- Passage -

Most likely, he is going through this the way most of us (and them) do - getting some of it, not getting other parts, slipping, backsliding, making occasional leaps forward, working the easy parts and leaving the harder bits..... It's entirely possible that the regret he is expressing to you is honest. You don't have to dismiss it as a lie, but you also don't have to fall gratefully to your knees, thanking God that things can go back to what they were. You can take it for what it is - something that may mean a lot to him, but not a whole lot to you. Where this CAN have meaning, eventually, is when you are ready to start to forgive him, in order to complete your healing process.
For me, now, years after he quit drinking, with a certain amount of recovery for both of us, and him gone, I can look at the alcoholism as not a whole lot different than the cancer that killed him. Some aspects of it rooted in choices, but mostly something from outside that leaves ALL of its victims basically blameless. For me, eventually, the pain stopped being something he did to me, and just became something that happened. That's when his regrets, and his taking responsibility for causing pain, became helpful - when I stopped laying blame, his apologies were no longer meaningless. I had to get there first, though - the apologies didn't bring me there.

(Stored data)
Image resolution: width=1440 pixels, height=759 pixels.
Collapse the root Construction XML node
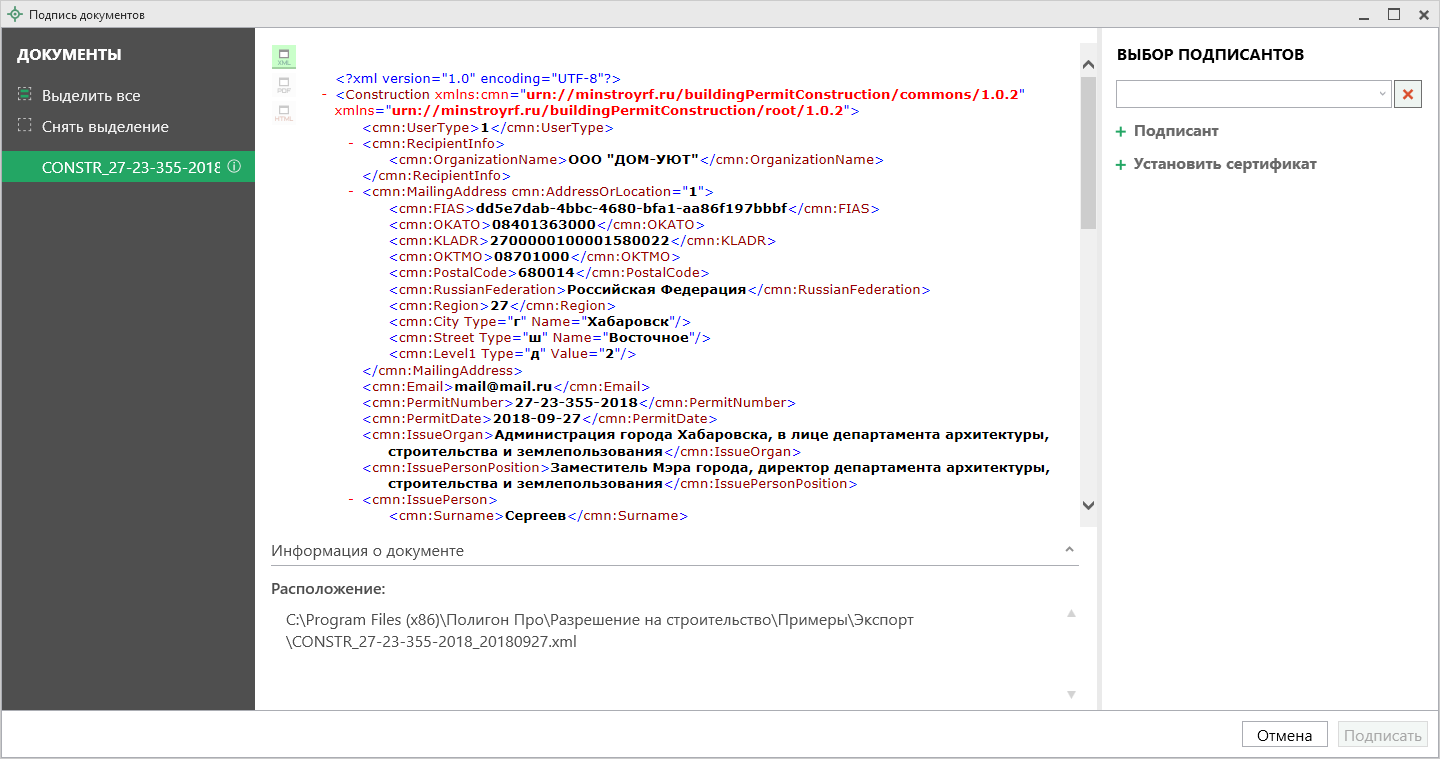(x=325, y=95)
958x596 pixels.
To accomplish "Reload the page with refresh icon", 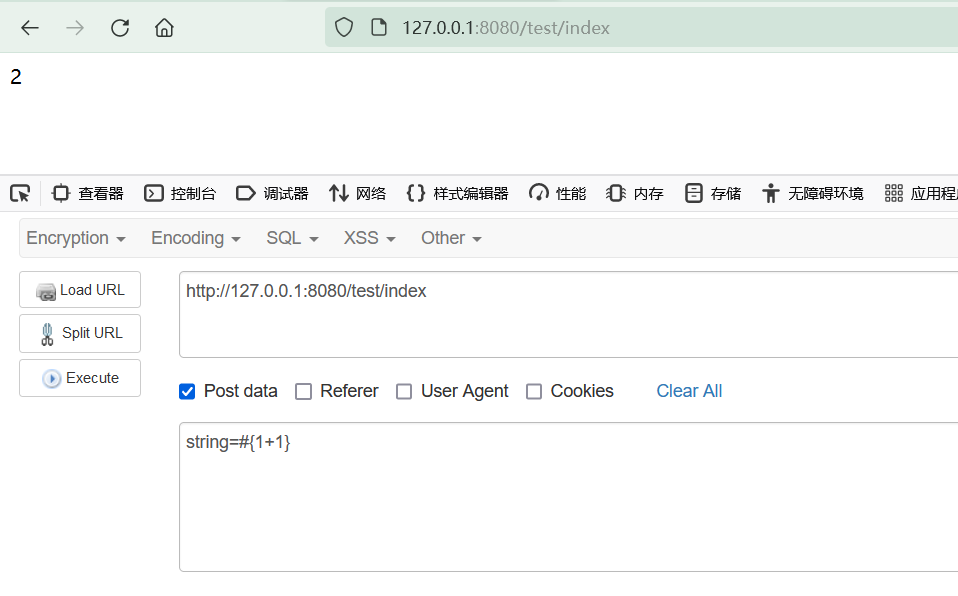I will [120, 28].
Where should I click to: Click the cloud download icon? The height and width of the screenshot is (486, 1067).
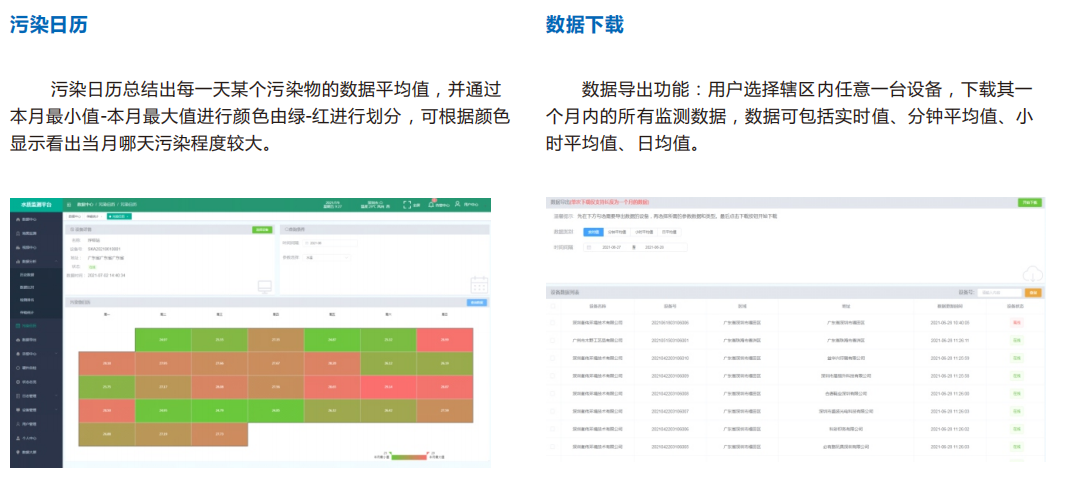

- What to do -
A: In the passage on an alcoholic partner's regret, what illness does the writer say killed him?
B: Using the passage on an alcoholic partner's regret, explain why his apologies eventually became helpful to the writer.
C: Write what comes next in the passage on an alcoholic partner's regret, starting after its final sentence.
The material has no role in this exercise.

- Answer section -
A: Cancer.

B: They became helpful once the writer stopped laying blame and came to see the pain as something that happened rather than something he did. At that point his apologies were no longer meaningless. The apologies did not bring the writer to that point.

C:
Good Job Lou!!! The comment about him wishing for you everything he wants for himself is directly from the program. It is said that when you have a resentment against someone that you just cannot let go of, that you should pray for them. Not just pray for them but pray that they recieve everything you want for yourself. A sponser said "Pray that they get what they deserve...." when I refused to even attempt to say a prayer for my ex and his GF.It is a way to let go and feel good about yourself. On another level, since the energy praying is within you it makes sense to keep all of your prayers positive, there by keeping personal energies good and pure.
The thing is, it is a very hard thing to do with the right intentions.
Isn't it a beautiful thing when you can detatch with love for yourself?
Good job Lou. Progress not perfection. Those things that they don't bone up to I think is because they really don't know they did it whether clean or sober. Sounds like your kids have found some serenity too.